At the time of his questioning, Christopher was 18. He had dropped out of school several years prior due to a documented learning disability. He was very close to his mother and repeatedly begged the police officers to let him speak with her – a request they denied.
Hour by hour, as the interrogation went on, the police fed details of the crime to Christopher. Ultimately, after being worn down by 40 hours of questioning and being told he would be allowed to see his mother if he signed a statement, Christopher “confessed” to the crime.
In 1987, based on his “confessions” to which the police and the snitch testified, and with no physical evidence linking him to the crime, a jury convicted and sentenced Christopher to life in prison without the possibility of parole.
For 30 years Christopher maintained his innocence. In 2015, the Illinois Innocence Project secured the agreement of the Cook County State’s Attorney’s Office Conviction Integrity Unit to test critical crime scene evidence for DNA. The victim had been sexually assaulted, stabbed numerous times and items of her own clothing were used to restrain her. DNA testing identified male DNA profiles on eight items, including rape kit evidence and Kristina’s clothing that the perpetrator(s) would have handled.

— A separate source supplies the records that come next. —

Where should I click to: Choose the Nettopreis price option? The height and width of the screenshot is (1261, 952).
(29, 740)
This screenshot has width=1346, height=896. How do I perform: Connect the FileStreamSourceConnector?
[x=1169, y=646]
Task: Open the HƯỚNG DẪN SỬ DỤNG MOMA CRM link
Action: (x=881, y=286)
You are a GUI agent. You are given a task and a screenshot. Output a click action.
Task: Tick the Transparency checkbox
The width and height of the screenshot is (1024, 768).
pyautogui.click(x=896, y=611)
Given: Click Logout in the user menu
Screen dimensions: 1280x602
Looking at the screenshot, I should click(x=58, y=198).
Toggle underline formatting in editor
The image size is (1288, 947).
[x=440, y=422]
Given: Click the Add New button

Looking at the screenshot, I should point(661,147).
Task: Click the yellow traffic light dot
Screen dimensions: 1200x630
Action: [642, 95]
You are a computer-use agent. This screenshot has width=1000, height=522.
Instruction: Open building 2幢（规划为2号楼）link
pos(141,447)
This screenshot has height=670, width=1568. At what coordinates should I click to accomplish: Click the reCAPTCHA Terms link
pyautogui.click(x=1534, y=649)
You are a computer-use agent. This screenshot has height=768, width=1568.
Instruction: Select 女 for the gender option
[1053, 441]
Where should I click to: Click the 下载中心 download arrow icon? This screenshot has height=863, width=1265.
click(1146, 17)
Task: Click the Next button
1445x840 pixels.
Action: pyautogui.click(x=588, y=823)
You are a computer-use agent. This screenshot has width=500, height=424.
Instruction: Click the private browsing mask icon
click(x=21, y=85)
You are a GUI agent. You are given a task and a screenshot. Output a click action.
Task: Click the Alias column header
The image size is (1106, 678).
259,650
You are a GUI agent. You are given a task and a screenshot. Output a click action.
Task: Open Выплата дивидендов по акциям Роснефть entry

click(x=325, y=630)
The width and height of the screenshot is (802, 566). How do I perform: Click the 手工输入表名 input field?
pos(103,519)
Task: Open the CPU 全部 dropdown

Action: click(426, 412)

The DNA results entirely excluded Christopher and conclusively proved his innocence. The results also established that the statement Christopher had given police was a false confession.
The Illinois Innocence Project, advocating for the importance of the DNA results and other new evidence not presented at trial, obtained agreement from the State’s Attorney’s Office to vacate and dismiss all charges against Christopher and immediately release him from prison.
On February 11, 2015, Christopher was exonerated and released from Stateville Correctional Center after spending nearly 30 years wrongfully incarcerated for this horrendous crime. He walked into the arms of his mother, who had visited him almost 1,000 times over the years and had never given up fighting for her son.